- Task statement: As the answer, set down the lines below from the one containing "Task: Expand the address bar history dropdown" through the one containing "Given: Select the", exactly and inclusively, and no others.

Collected data entries:
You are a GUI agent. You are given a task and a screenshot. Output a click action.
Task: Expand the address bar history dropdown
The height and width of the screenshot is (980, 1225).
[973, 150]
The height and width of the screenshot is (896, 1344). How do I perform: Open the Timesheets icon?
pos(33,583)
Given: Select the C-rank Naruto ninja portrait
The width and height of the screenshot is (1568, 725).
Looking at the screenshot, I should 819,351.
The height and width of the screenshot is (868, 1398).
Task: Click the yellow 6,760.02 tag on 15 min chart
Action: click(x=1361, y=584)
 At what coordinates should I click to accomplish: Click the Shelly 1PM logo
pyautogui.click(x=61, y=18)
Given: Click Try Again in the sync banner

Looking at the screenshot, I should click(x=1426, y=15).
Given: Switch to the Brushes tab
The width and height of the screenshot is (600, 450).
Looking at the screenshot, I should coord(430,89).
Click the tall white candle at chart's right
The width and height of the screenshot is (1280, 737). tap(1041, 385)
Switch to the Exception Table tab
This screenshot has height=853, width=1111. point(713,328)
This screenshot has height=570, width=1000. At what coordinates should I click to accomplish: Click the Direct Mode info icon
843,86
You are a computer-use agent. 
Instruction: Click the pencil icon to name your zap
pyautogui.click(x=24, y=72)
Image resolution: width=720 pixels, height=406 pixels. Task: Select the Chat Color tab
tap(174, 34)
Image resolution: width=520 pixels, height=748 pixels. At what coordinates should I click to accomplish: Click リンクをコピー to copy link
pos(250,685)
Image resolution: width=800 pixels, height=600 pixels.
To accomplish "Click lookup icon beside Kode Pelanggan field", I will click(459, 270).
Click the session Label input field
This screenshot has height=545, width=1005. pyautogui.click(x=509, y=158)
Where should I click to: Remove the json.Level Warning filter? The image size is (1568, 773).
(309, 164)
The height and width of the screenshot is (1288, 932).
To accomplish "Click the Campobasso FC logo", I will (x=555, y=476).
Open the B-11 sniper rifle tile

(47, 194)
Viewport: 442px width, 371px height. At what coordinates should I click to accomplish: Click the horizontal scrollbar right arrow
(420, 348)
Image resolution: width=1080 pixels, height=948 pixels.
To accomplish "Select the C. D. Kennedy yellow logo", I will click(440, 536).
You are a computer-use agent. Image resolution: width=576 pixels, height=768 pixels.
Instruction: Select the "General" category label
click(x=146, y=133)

- Worked solution:
Task: Expand the address bar history dropdown
The height and width of the screenshot is (980, 1225).
[973, 150]
The height and width of the screenshot is (896, 1344). How do I perform: Open the Timesheets icon?
pos(33,583)
Given: Select the C-rank Naruto ninja portrait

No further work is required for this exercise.